In February 2010, the Commission opened an in-depth investigation (see IP/10/180) into the so-called "Sanierungsklausel" or reorganisation clause in the German corporate tax law (Körperschaftsteuergesetz). The clause allows companies that are illiquid or over-indebted to offset losses in a given year against taxes on profits in future years, a process known as the carry forward of losses. This is despite changes in the company's shareholding structure.
The clause departs from the general principle in the corporate tax law of Germany, among other countries, that prevents the carry forward of losses for fiscal purposes precisely when there has been a significant change in the shareholding structure of the company concerned. This is to prevent companies avoiding taxes by taking over failed companies for the sole purpose of using their fiscal carry-forward value.
The Sanierungsklausel was adopted in July 2009 with a retroactive effect from January 1st 2008. It was not notified to the Commission, which found out about it through the press. It was supposed to last only during the financial crisis but at the end of 2009 it was rendered permanent.
Having listened to third parties, as well as the German authorities, the Commission has concluded that the Sanierungsklausel favours ailing companies over financially-sound ones, which can also suffer losses in a given year, in particular during the crisis, but cannot offset them, if there has been a significant change in their shareholder structure. The clause therefore distorts competition in the single market. The German authorities' view that the clause was a mere new technical feature of the German tax system, and could therefore escape qualification as state aid, did not convince the Commission.
The Commission also assessed the compatibility of the Sanierungsklausel against the terms of the Temporary Framework for state aid to businesses during the crisis, the EU Rescue and Restructuring guidelines (see MEMO/04/172), of the Regional aid guidelines (see IP/05/1653), the Environmental Aid guidelines (MEMO/08/31) and, finally, of Article 107 (3) of the TFEU, that allows aid to support certain economic activities or sectors under certain conditions. The Commission concluded that the Sanierungsklausel did not comply with any of the requirements in those rules.
If a company has difficulties and the government decides to grant money towards its rescue and restructuring, this is possible but under individual notifications to the Commission, which needs to assess that the aid is limited to the strict minimum necessary to limit distortions of competition and that the company is viable in the medium term.

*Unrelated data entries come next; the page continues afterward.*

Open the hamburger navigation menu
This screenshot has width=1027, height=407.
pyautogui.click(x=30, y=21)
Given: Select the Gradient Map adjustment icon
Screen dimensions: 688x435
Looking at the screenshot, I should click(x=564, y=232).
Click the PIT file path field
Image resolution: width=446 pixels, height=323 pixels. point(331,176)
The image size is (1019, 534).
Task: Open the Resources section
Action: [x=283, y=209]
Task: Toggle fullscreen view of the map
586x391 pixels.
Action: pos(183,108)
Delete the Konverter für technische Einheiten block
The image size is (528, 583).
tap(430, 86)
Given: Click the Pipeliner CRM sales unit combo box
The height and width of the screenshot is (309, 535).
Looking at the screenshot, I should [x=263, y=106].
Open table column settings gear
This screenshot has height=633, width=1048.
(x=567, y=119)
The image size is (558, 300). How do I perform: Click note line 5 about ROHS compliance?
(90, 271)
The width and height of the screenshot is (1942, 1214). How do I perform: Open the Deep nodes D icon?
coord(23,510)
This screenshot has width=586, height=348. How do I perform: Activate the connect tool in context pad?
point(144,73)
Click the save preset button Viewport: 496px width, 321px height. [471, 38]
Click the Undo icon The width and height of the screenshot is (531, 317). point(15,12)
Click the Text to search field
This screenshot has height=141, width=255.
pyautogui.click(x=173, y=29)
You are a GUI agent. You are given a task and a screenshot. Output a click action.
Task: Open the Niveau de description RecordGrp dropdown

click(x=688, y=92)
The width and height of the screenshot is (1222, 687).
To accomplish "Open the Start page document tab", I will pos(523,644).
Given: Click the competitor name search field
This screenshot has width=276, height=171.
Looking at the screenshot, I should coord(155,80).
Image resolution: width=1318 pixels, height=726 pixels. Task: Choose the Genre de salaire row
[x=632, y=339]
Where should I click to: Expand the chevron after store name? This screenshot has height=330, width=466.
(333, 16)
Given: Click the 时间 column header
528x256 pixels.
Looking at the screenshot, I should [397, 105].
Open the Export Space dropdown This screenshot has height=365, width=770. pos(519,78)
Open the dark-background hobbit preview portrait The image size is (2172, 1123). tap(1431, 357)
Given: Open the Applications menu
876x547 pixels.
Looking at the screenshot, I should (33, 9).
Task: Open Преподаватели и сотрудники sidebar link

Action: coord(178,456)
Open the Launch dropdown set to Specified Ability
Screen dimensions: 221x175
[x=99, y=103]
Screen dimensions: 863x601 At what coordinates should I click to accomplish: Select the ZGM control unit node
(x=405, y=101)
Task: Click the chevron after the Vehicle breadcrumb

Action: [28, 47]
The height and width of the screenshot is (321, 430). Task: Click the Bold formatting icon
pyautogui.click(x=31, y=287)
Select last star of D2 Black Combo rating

The Commission's decision in no way challenges the mechanism of carry forward of losses in the tax system which apply to all tax payers in a non discriminatory way.
Germany has two months to inform the Commission of the list of the beneficiaries and of the total amount of aid to be recovered.
The non-confidential version of the decision will be made available under the case number C 7/2010 (SA. 29150) in the State Aid Register on the DG Competition website once any confidentiality issues have been resolved. New publications of state aid decisions on the internet and in the Official Journal are listed in the State Aid Weekly e-News.